Il résulte des pièces produites par la caisse :
- que Monsieur [P] a été affilié auprès de la [5] du 1 juillet 1999 au 31 décembre 2002,
- qu’il a reçu une attestation d’affiliation non contestée en date du 14 septembre 2019 sous le numéro 5878503, à compter du 1 juillet 2019 pour une activité de conseil Entreprise,
- qu’il a sollicité le 12 avril 2010 un paiement échelonné de ses cotisations du 1er semestre 2010, en 3 versements,
- qu’il a été rendu destinataire d’un bulletin de situation 2014, non contesté, relatif à l’état de ses droits au 31 décembre 2014 reprenant le nombre de points et de trimestres acquis,
- que le requérant n’a jamais payé les cotisations relatives à la période du 1 janvier 2003 au 30 juin 2009, et qu’ainsi la réponse apportée par la cour de cassation à la situation qui est décrite dans l’arrêt de la deuxième chambre civile du 2 juin 2022 ( N°21(16.072) n’est pas applicable au cas d’espèce.

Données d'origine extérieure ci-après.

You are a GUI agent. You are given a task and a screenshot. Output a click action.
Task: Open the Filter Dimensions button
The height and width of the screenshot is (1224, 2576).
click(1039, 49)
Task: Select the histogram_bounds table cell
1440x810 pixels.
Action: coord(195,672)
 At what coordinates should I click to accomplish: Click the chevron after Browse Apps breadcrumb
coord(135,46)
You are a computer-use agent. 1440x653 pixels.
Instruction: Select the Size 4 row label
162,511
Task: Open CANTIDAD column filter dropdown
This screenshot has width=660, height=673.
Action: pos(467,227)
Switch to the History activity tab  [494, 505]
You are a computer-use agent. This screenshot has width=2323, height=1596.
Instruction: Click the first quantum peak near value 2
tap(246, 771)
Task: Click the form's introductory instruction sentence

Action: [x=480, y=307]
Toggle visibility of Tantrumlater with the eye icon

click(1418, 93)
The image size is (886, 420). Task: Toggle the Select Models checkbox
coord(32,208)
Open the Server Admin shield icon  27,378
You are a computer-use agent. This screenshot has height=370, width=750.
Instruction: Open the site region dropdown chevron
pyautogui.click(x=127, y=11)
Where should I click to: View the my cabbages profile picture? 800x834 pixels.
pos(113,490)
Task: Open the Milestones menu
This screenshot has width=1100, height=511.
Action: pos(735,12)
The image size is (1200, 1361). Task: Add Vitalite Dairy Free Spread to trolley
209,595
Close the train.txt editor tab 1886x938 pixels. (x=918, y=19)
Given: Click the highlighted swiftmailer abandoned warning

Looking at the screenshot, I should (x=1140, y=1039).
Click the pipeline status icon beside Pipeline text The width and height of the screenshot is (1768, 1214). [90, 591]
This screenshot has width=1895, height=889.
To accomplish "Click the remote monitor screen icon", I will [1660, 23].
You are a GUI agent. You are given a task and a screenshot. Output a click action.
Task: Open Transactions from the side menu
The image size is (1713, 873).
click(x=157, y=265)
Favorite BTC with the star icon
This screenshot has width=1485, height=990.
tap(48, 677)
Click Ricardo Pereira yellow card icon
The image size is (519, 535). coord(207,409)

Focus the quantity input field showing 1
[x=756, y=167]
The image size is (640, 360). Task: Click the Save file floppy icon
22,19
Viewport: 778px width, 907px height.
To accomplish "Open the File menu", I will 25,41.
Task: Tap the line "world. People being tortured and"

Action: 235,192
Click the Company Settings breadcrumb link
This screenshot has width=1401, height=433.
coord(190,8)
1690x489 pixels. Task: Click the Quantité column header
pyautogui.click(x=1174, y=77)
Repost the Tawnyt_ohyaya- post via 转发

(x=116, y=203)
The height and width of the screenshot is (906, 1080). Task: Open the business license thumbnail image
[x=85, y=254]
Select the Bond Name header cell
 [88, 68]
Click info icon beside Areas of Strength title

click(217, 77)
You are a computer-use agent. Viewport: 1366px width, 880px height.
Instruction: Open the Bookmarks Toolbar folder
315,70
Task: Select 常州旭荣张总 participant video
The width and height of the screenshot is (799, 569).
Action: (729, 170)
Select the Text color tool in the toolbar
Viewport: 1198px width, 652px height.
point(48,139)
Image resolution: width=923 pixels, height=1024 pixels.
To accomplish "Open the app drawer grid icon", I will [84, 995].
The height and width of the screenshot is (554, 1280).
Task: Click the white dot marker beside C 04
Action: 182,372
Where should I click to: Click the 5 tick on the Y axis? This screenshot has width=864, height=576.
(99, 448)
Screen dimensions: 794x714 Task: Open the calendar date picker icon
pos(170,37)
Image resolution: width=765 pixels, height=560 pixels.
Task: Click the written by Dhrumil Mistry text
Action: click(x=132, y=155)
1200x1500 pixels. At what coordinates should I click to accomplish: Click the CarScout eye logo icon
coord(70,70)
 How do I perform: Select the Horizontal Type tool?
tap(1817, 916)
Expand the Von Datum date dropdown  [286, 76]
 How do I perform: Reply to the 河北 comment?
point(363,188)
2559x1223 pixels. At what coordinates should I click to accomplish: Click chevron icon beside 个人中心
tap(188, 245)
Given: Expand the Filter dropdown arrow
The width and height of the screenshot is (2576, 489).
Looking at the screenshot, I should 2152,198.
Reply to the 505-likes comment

Il s’ensuit qu’en n’effectuant aucune démarche en 2003 pour déclarer son début d’activité libérale, qui n’a été connue de la caisse qu’à compter du 1 juillet 2009, ou pour payer spontanément les cotisations dues ( portables et non quérables), les demandes de Monsieur [P], au demeurant conseil en gestion d’entreprise, présentées en 2022 doivent être déclarées irrecevables pour cause de prescription, le requérant ne s’étant pas trouvé dans une situation l’empêchant d’agir pour engager une démarche utile en vue de trouver une solution au problème de son affiliation.
Sur les demandes accessoires :
Partie perdante, Monsieur [P] sera condamné aux dépens de l’instance, conformément aux dispositions de l’article 696 du code de procédure civile.
Au nom de l’équité, il sera alloué à la [5] une somme de 500 € au titre de l’article 700 du code de procédure civile.
PAR CES MOTIFS
Le tribunal, statuant publiquement, contradictoirement, en premier ressort et par mise à disposition au greffe de la juridiction,
Déclare irrecevable le recours de Monsieur [T] [P],
Le condamne à payer à la [5] la somme de 500 € au titre de l’article 700 du code de procédure civile,
Le condamne aux dépens.
Le Greffier, Le Président.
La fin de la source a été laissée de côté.